*** DATA LINES
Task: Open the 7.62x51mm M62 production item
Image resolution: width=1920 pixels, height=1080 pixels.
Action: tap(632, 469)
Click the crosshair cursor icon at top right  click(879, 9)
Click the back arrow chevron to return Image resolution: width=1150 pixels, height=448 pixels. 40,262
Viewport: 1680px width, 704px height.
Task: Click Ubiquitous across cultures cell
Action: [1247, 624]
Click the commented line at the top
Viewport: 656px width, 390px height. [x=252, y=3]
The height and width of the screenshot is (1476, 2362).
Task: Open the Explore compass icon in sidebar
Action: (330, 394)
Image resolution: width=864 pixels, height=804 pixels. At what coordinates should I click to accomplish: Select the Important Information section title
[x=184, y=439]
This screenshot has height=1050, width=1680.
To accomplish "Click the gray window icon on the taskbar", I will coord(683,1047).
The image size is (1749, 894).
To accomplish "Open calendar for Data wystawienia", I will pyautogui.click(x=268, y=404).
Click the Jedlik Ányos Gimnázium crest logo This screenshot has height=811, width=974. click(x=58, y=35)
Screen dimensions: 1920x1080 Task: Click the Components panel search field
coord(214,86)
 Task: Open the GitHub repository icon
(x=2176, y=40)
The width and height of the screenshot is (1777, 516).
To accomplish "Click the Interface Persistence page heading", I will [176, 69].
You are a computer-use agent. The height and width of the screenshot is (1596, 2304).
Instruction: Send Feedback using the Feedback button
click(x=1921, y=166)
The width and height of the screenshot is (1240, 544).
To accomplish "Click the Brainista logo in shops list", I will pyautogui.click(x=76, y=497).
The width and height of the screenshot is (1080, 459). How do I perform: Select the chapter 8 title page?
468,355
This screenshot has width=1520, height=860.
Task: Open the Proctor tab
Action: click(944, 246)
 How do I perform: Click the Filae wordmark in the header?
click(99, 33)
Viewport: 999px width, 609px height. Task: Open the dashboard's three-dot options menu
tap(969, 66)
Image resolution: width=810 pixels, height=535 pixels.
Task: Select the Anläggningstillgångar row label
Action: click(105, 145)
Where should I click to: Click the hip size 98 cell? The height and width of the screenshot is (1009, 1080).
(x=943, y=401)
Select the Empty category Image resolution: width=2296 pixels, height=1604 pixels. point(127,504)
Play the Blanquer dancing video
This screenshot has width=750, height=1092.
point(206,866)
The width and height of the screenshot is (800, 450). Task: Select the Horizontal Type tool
******
WHAT IS NEEDED – Reproduce all of the records above, substituting "target" for "crosshair" and leaving everything else unchanged.

SOLVED PROBLEM –
Task: Open the 7.62x51mm M62 production item
Image resolution: width=1920 pixels, height=1080 pixels.
Action: tap(632, 469)
Click the target cursor icon at top right  click(879, 9)
Click the back arrow chevron to return Image resolution: width=1150 pixels, height=448 pixels. 40,262
Viewport: 1680px width, 704px height.
Task: Click Ubiquitous across cultures cell
Action: [1247, 624]
Click the commented line at the top
Viewport: 656px width, 390px height. [x=252, y=3]
The height and width of the screenshot is (1476, 2362).
Task: Open the Explore compass icon in sidebar
Action: (330, 394)
Image resolution: width=864 pixels, height=804 pixels. At what coordinates should I click to accomplish: Select the Important Information section title
[x=184, y=439]
This screenshot has height=1050, width=1680.
To accomplish "Click the gray window icon on the taskbar", I will coord(683,1047).
The image size is (1749, 894).
To accomplish "Open calendar for Data wystawienia", I will pyautogui.click(x=268, y=404).
Click the Jedlik Ányos Gimnázium crest logo This screenshot has height=811, width=974. click(x=58, y=35)
Screen dimensions: 1920x1080 Task: Click the Components panel search field
coord(214,86)
 Task: Open the GitHub repository icon
(x=2176, y=40)
The width and height of the screenshot is (1777, 516).
To accomplish "Click the Interface Persistence page heading", I will [176, 69].
You are a computer-use agent. The height and width of the screenshot is (1596, 2304).
Instruction: Send Feedback using the Feedback button
click(x=1921, y=166)
The width and height of the screenshot is (1240, 544).
To accomplish "Click the Brainista logo in shops list", I will pyautogui.click(x=76, y=497).
The width and height of the screenshot is (1080, 459). How do I perform: Select the chapter 8 title page?
468,355
This screenshot has width=1520, height=860.
Task: Open the Proctor tab
Action: click(944, 246)
 How do I perform: Click the Filae wordmark in the header?
click(99, 33)
Viewport: 999px width, 609px height. Task: Open the dashboard's three-dot options menu
tap(969, 66)
Image resolution: width=810 pixels, height=535 pixels.
Task: Select the Anläggningstillgångar row label
Action: click(105, 145)
Where should I click to: Click the hip size 98 cell? The height and width of the screenshot is (1009, 1080).
(x=943, y=401)
Select the Empty category Image resolution: width=2296 pixels, height=1604 pixels. point(127,504)
Play the Blanquer dancing video
This screenshot has width=750, height=1092.
point(206,866)
The width and height of the screenshot is (800, 450). Task: Select the Horizontal Type tool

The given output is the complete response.